[[ Entries supplied open ]]
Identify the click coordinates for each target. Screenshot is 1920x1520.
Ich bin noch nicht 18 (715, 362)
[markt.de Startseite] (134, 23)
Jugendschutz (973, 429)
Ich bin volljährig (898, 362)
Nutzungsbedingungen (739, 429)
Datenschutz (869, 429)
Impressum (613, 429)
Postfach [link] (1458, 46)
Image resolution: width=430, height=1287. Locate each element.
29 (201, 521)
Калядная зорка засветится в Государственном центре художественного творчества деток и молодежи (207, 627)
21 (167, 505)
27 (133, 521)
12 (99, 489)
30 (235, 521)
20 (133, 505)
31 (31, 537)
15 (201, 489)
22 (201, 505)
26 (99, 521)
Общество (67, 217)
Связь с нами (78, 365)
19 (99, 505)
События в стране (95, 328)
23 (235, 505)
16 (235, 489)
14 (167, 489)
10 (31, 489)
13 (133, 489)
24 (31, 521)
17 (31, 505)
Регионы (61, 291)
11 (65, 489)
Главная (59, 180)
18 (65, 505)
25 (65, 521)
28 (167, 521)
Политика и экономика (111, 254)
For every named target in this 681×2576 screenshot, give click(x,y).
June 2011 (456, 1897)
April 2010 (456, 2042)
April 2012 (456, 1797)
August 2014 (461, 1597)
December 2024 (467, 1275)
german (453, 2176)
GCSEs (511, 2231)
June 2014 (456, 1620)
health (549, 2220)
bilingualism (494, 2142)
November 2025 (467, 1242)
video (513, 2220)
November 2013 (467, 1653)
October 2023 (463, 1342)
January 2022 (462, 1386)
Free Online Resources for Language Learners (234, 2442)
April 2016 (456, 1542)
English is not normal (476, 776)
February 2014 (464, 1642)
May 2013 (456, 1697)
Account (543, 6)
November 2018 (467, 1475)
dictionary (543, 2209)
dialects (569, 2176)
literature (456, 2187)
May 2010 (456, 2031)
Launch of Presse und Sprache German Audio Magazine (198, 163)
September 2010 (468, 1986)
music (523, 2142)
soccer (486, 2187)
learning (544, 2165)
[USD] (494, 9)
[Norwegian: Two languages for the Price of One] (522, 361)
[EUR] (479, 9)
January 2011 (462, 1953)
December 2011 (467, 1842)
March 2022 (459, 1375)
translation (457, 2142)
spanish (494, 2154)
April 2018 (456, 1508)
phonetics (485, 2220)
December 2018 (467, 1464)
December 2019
[[ Entries supplied closed ]]
■ Brief
Scan the entries above for the line containing "June 2011 (456, 1897)", and copy it and all lines after it exactly, down to and including the line containing "November 2018 (467, 1475)".

■ Output
June 2011 (456, 1897)
April 2010 (456, 2042)
April 2012 (456, 1797)
August 2014 (461, 1597)
December 2024 (467, 1275)
german (453, 2176)
GCSEs (511, 2231)
June 2014 (456, 1620)
health (549, 2220)
bilingualism (494, 2142)
November 2025 (467, 1242)
video (513, 2220)
November 2013 (467, 1653)
October 2023 (463, 1342)
January 2022 (462, 1386)
Free Online Resources for Language Learners (234, 2442)
April 2016 (456, 1542)
English is not normal (476, 776)
February 2014 (464, 1642)
May 2013 (456, 1697)
Account (543, 6)
November 2018 (467, 1475)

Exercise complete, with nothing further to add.